Abstract
Background and purpose
Monte Carlo (MC) simulations are widely used in proton therapy dosimetry, but neutron dose estimates vary significantly across different MC codes, nuclear models, and cross-section libraries. This study provides an overview of the expected differences in neutron fluence and dose equivalent calculations across five MC codes (PHITS, MCNP, FLUKA, GATE, and TOPAS) for a clinically-relevant proton beam model in a reference phantom.
Methods
A spread-out Bragg peak (SOBP) proton beam was simulated in a water phantom. Neutron fluence spectra and dose equivalents were evaluated at multiple out-of-field positions using each code’s default nuclear models and cross-section libraries.
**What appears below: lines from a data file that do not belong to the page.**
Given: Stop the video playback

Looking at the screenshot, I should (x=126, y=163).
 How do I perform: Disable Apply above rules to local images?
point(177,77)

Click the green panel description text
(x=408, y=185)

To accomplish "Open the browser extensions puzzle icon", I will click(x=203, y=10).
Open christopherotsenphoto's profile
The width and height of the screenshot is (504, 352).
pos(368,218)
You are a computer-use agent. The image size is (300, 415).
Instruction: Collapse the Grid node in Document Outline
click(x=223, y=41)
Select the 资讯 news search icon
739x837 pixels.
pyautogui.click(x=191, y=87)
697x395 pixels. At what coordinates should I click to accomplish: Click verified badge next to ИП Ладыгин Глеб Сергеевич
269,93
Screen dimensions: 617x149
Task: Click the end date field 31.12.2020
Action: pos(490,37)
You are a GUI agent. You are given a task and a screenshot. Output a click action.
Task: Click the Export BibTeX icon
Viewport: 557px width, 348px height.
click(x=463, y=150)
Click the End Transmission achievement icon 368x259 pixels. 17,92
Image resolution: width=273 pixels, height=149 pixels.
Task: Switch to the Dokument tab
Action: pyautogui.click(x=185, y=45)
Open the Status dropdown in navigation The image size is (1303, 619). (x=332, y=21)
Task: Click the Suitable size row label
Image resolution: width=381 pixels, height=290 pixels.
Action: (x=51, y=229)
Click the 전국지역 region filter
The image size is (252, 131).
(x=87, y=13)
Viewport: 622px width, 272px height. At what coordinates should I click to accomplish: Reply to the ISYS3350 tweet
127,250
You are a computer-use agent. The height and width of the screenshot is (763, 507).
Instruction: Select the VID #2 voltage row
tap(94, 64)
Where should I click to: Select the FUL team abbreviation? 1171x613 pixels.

Additional simulations explored the impact of alternative cross-section libraries (JENDL-5, JEFF-3.3, TENDL-2021) and nuclear models.
Results
While proton dose distributions were consistent across codes (spatial variations < 2 mm), neutron fluences differed by up to 130 %, and dose equivalents varied by 88 % depending on nuclear data. Proton cross-sections had a greater influence on neutron spectra than neutron cross-sections. Codes using the same nuclear data libraries produced comparable results, highlighting cross-section selection as a key source of variability.
Conclusion
These results provide MC users with a reference for expected differences in neutron dose calculations. While default MC settings offer reasonable internal consistency, the observed variability underscores the need for benchmarking against experimental data to ensure accurate neutron dose predictions in proton therapy.